Sorry for asking simple question. The first question is if C67x DSPs are able to store the result of a 32-bit *32-bit multiplication in a 64-bit register. Because in the first page of datasheet it's mentioned that they are able to do two 32-bit *32-bit multiplication in one clock cycle.

If yes, I don't know how to get the 32 MSBs. I am using two Uint32 variables for multiplication and I'm getting 32 least-significant bits.

I have another question. I want to use fixed-point computations. I know that choosing fixed-point or floating-point computations by chip (and compiler) depends on the defined variables. If the variable is float then the processing by the chip would be a floating point arithmetic. I want to make sure if the processor (and compiler) treat a Uint32 variable and its computations as fixed point arithmetic.

Thanks,

Vala

  • Some guesses. Compiler optimization has significant effects on what gets done. See spru187.
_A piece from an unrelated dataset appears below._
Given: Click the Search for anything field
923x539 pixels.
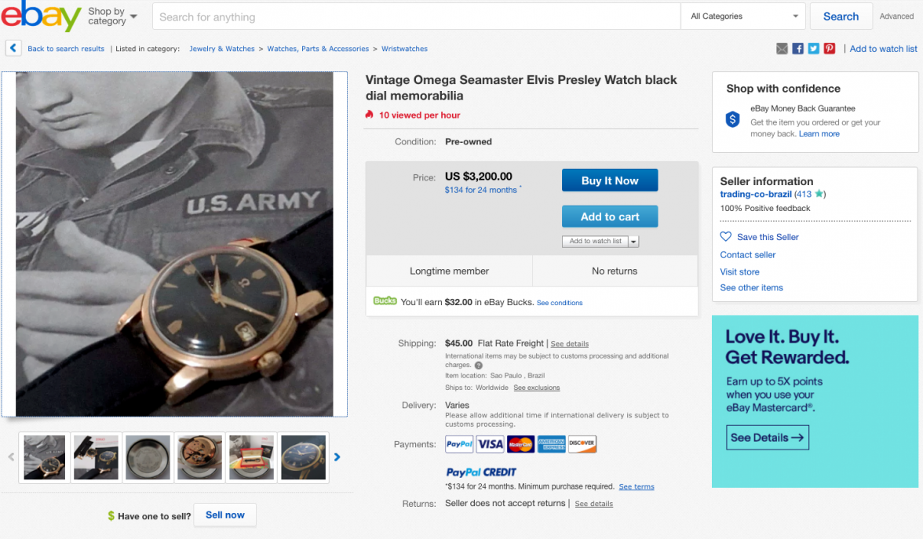Looking at the screenshot, I should (416, 16).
    #include <intrinsics.h>
    
    unsigned int x; // 32 bit
    unsigned int y; // 32 bit
    unsigned long long z; // 64 bit
    unsigned int i; // 32 bit
    
    // Promote x and y to 64 bits, do 64x64 to 64 multiply.
    z = x * y;
    
    // Do 32x32 to 64 multiply
    z = _mpy32u(x, y);
    
    z >>= 32; // Shift down upper 32 bits, could also use intrinsic _hill()
    i = (unsigned int)z; // Truncate to 32 bits.

    To avoid using floating point, make sure all variables and constants are not "float" or "double".

  • Vala,

    Asking very detailed questions like this without the context behind it will usually not end up with you getting where you need to get. Please explain what you are trying to do, whether it is to implement a specific algorithm or study the Instruction Set Architecture of the device, or whatever your goal is.

    To learn about all the instructions and what can be stored where, please refer to the CPU & Instruction Set Reference Manual for the DSP that you are interested in. C67x is not enough to recommend a specific document; The ISA varies as the processor architectures have matured and advanced over the years; they are generally compatible from one generation to the next, but not the other way around.

    To learn about what connections you can make in C programming to the selected C67x ISA, please refer to the latest Optimizing C Compiler User's Guide for the C67x DSP that you are interested in. There will be a list of available intrinsic functions, like the _mpy32 that Norman uses above, that will allow you to get to features that do not easily or normally get accessed in the implementation of C code.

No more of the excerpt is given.